Respondent NOS contends it was entitled to proceed in the Circuit Court under Florida Statute § 212.15(4), a statute in effect at the time this action was brought, which provides:
"If any taxpayer or person required by this chapter to remit taxes to the department shall feel aggrieved by any action of the department, he shall have the right within thirty days to appeal to the department for rehearing and reexamination and in support thereof may submit such data as may be relevant. All exceptions and objections to the actions of the department must be filed with the department in duplicate at least ten days prior to the date set for such rehearing and reexamination. If the department's decision is determined adversely to the taxpayer or person required by this chapter to remit to the department, such person shall have the right within thirty days from notice of such determination to have the department's determination reviewed in appropriate proceedings in the circuit court of Leon county, and in such review there shall be no presumption in favor of the department's findings."
Petitioner contends that the foregoing statute was repealed by implication by the 1974 revision of the Florida Administrative Procedure Act. Respondent points out that the statute remained on the books and was not expressly repealed by the Legislature until May 30, 1978, some two months after this litigation commenced.
Respondent also relies on § 120.73, which provides, in part:
"Nothing in this chapter shall be construed to divest the circuit court of jurisdiction to render declaratory judgments under the provisions of chapter 86 . . ."
Respondent cites DOR v. University Square, Inc., 336 So.2d 371 (Fla. 1st DCA 1976) and DOR v. Estero Bay Development Corp., 336 So.2d 479 (Fla. 2nd DCA 1976) as cases involving use of suits for declaratory judgment to attack the validity of the tax assessments.

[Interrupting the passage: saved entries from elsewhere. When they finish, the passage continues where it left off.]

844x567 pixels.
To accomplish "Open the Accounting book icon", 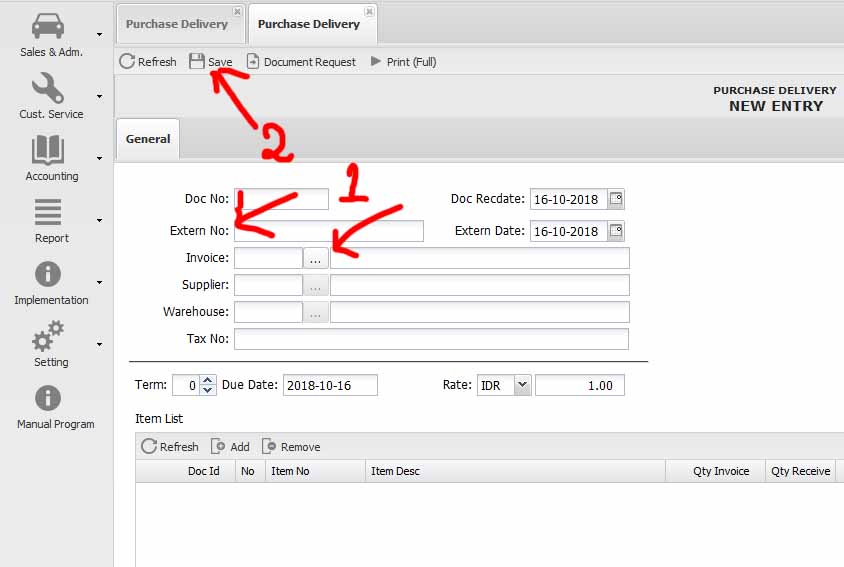I will tap(48, 151).
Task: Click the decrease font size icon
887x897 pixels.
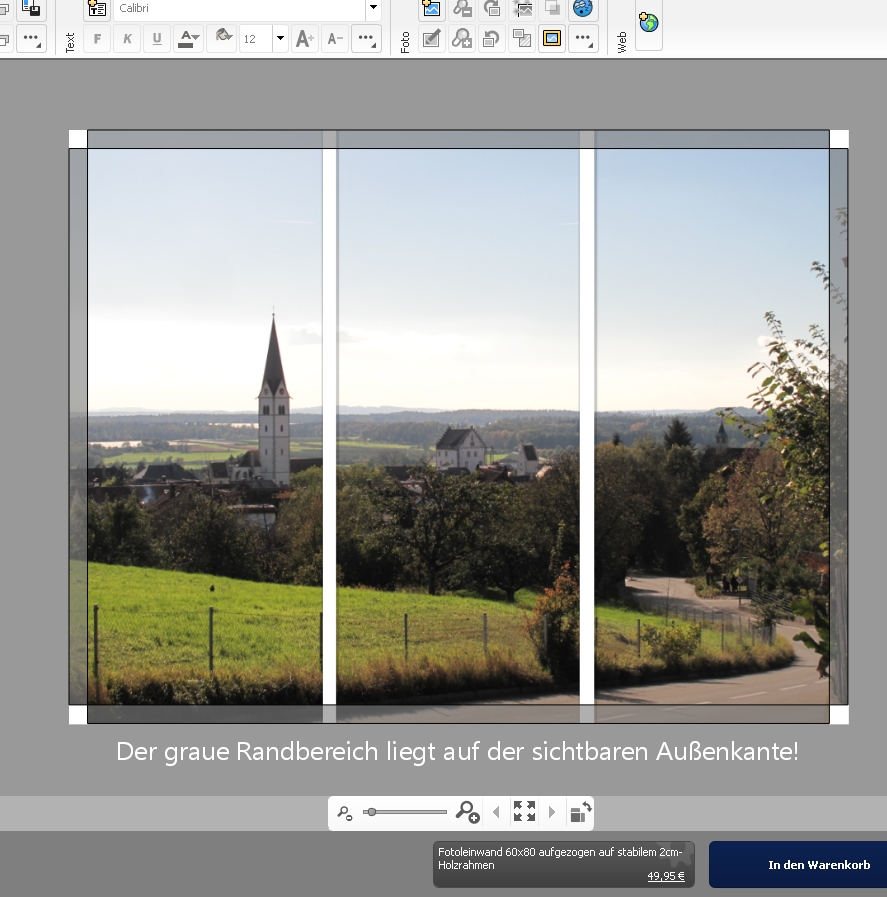Action: [335, 39]
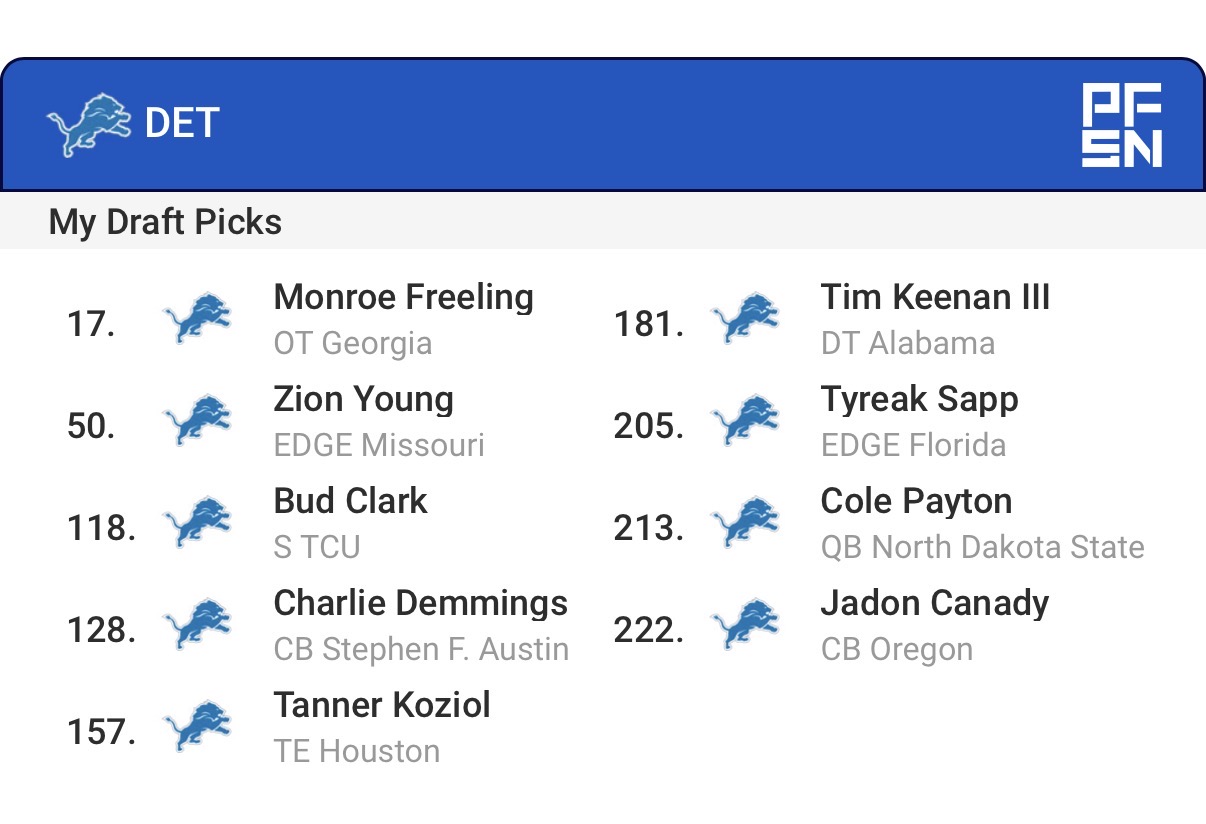This screenshot has height=824, width=1206.
Task: Select the Jadon Canady player name
Action: (934, 604)
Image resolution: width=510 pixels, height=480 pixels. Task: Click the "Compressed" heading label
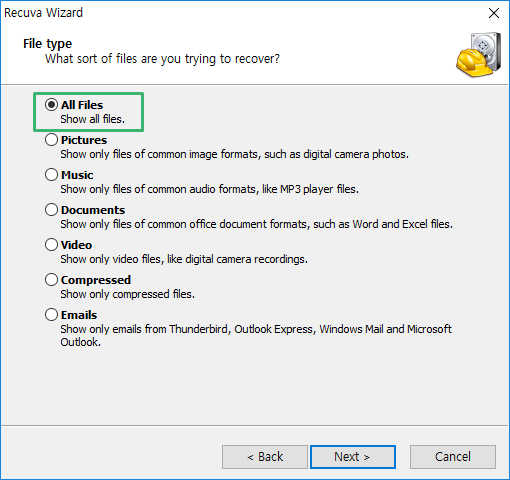click(x=96, y=280)
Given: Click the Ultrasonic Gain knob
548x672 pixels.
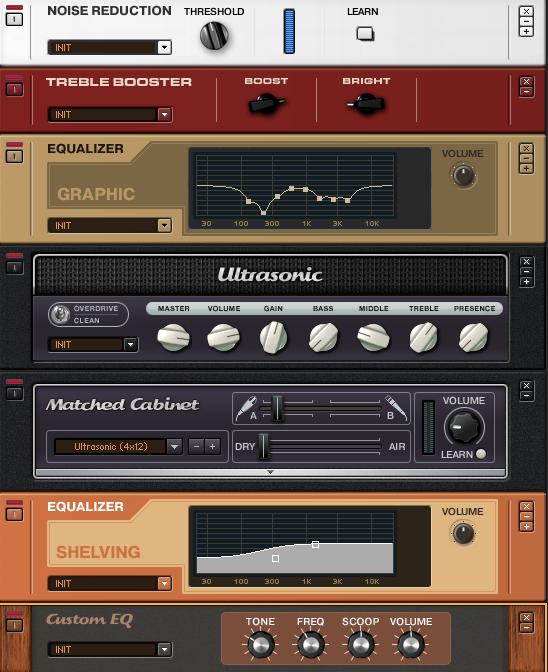Looking at the screenshot, I should pos(273,338).
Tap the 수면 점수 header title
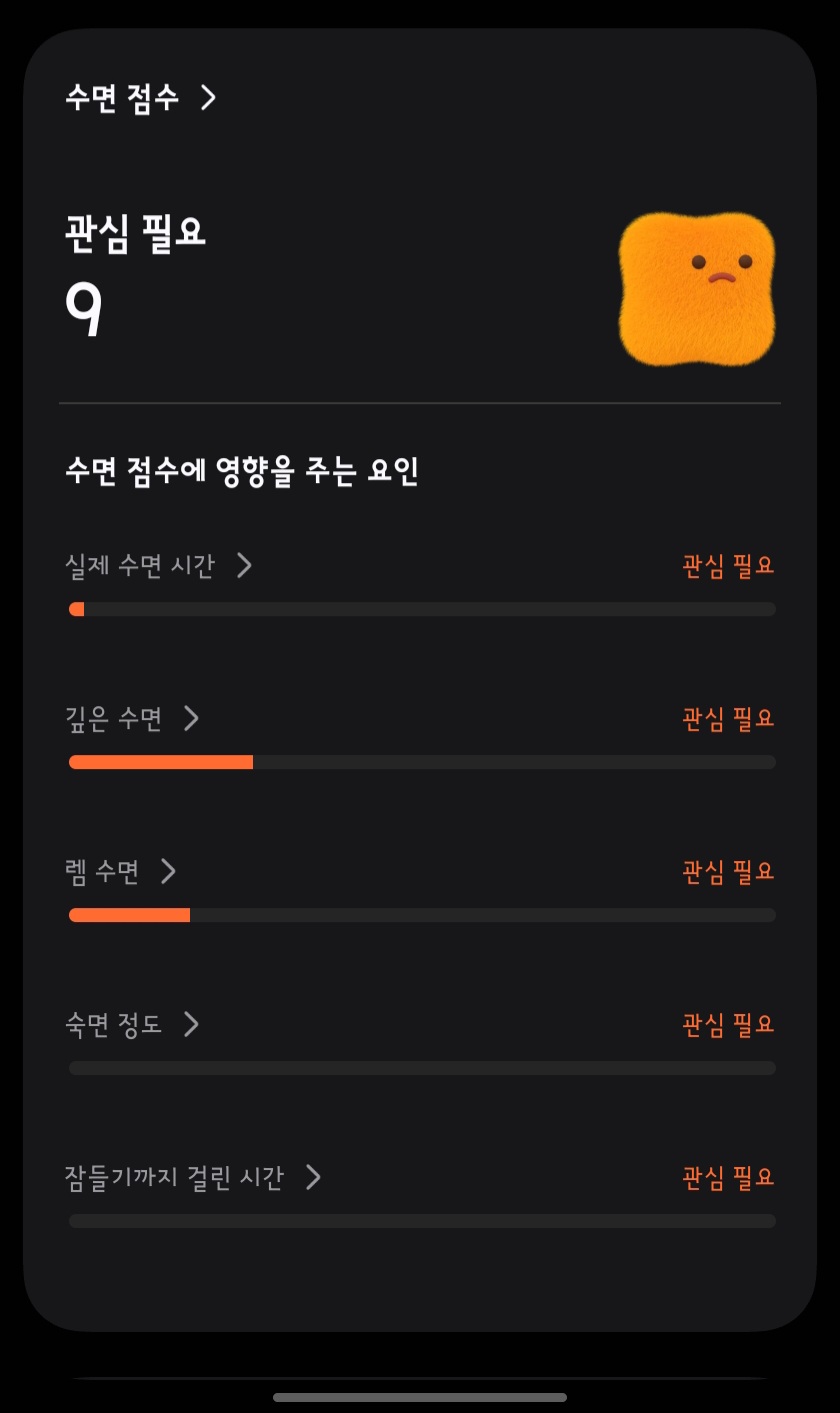Viewport: 840px width, 1413px height. point(122,97)
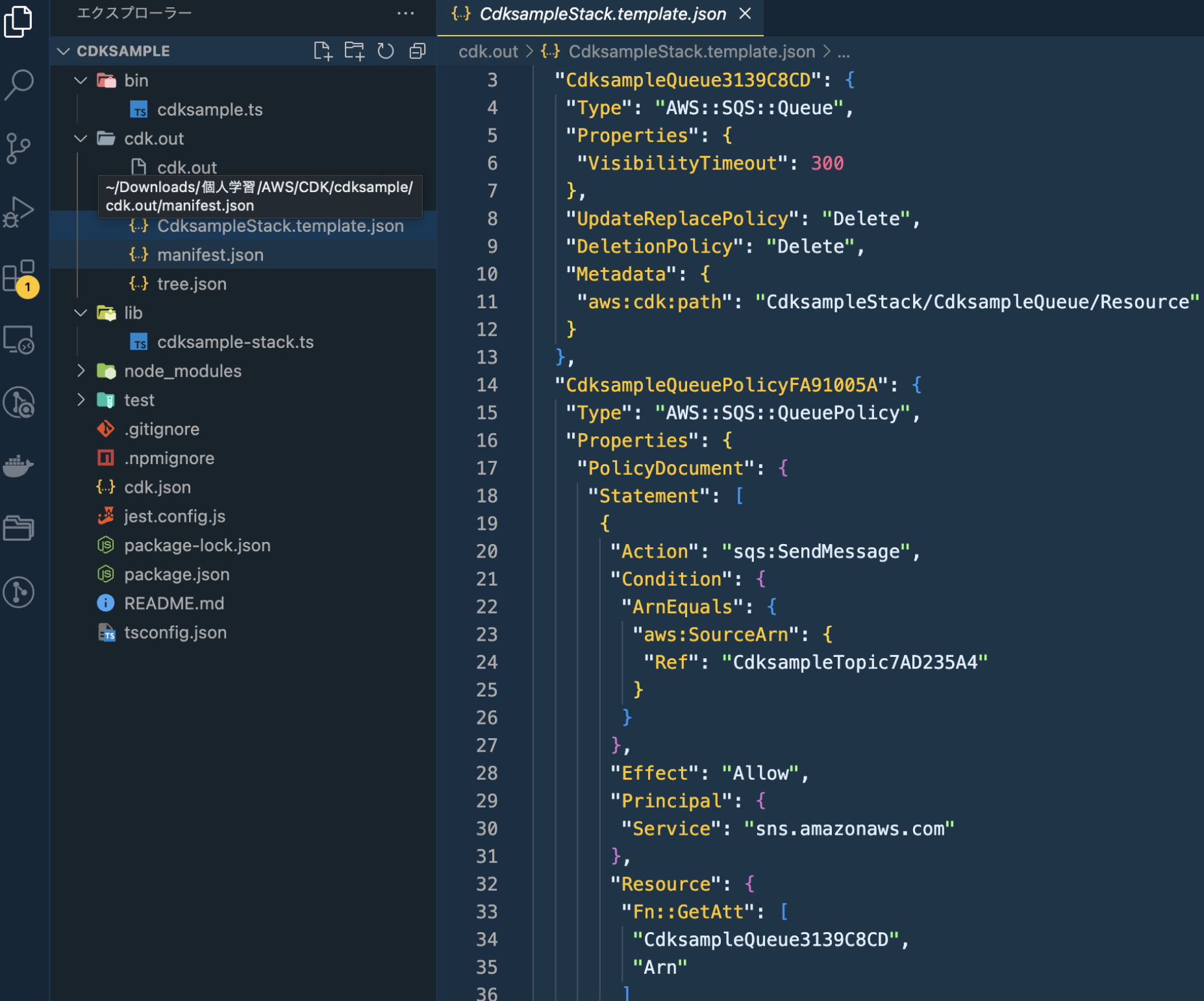Click cdk.out in the breadcrumb path
The height and width of the screenshot is (1001, 1204).
click(488, 51)
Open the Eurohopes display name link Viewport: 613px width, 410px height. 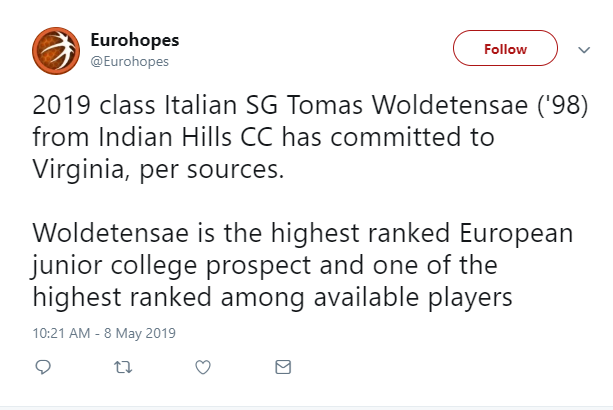[x=134, y=41]
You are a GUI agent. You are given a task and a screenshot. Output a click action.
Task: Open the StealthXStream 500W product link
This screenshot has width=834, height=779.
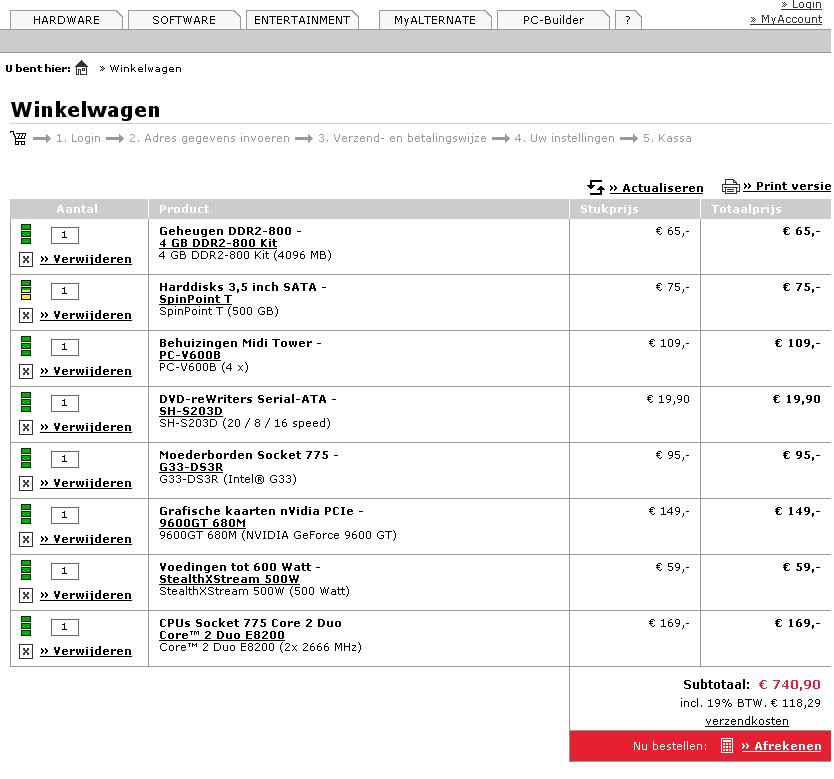(x=229, y=579)
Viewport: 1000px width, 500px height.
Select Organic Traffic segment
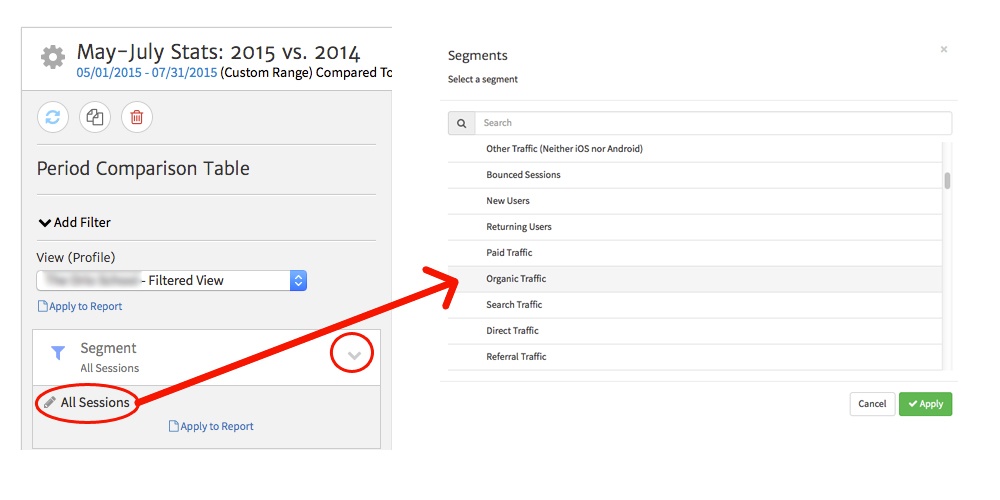pos(516,279)
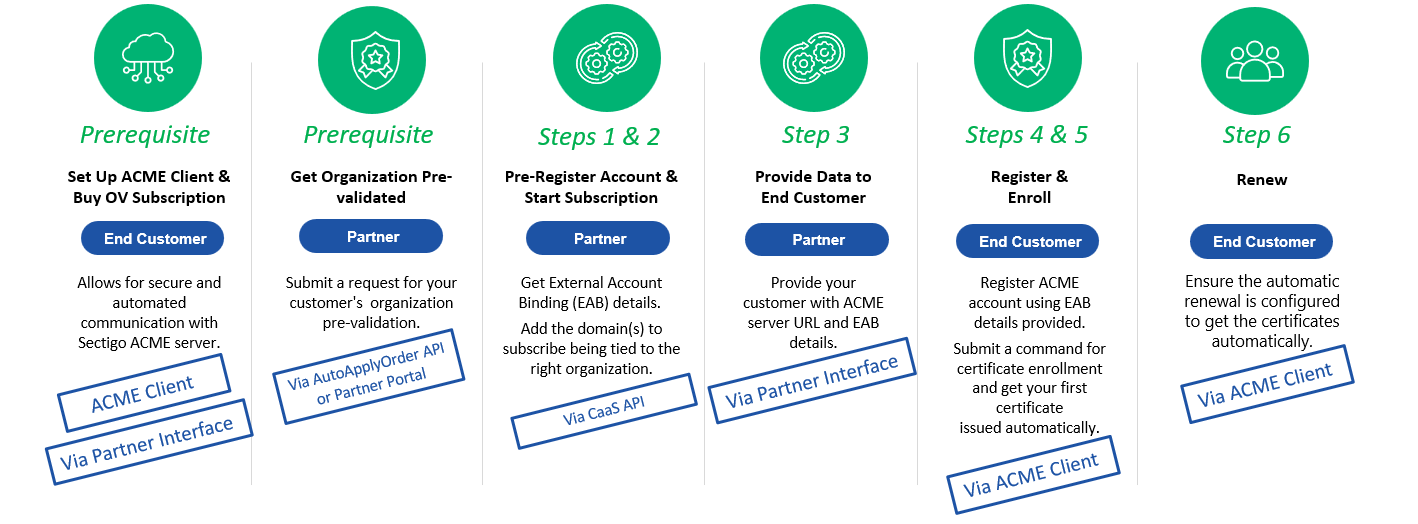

We hold that the Circuit Court has jurisdiction. There was no repeal by implication of § 212.15(4) and the remedy there provided is not excluded by prior administrative proceedings. The subsequent repeal of that statute did not operate to divest the court of jurisdiction. In truth, the question is not one of jurisdiction at all, but of policy, the policy being exhaustion of available administrative remedies prior to judicial intervention, as recently stated by the Florida Supreme Court in Gulf Pines Memorial Park v. Oaklawn Memorial Park, Fla., 361 So.2d 695, Opinion filed May 25, 1978:
"We need not review here in detail the extensive analyses of the relation between the administrative procedure act and the jurisdiction of the circuit courts embodied in the Willis[ ] and Mitchell[ ] decisions. Section 120.73 states that nothing in the administrative procedure act 'shall be construed . to divest the circuit courts of jurisdiction to render declaratory judgments under the provisions of chapter 86.' On the other hand, we have previously observed that if administrative agencies are to function and endure as viable institutions, courts must refrain from 'promiscuous intervention' in agency affairs 'except for most urgent reasons.' . . . The determination of whether the circumstances of a particular controversy warrant judicial intervention, then, is ultimately one of policy rather than power, and it is to that policy question that the First District Court of Appeal has addressed itself in Willis and Mitchell." (e. s.)
Accordingly, the Petition is DENIED.
BOYER, Acting C. J., and MILLS, J., concur.
. State ex rel. Department of General Services v. Willis, 344 So.2d 580 (Fla. 1st DCA 1977).
. School Board of Leon County v. Mitchell, 346 So.2d 562 (Fla. 1st DCA 1977).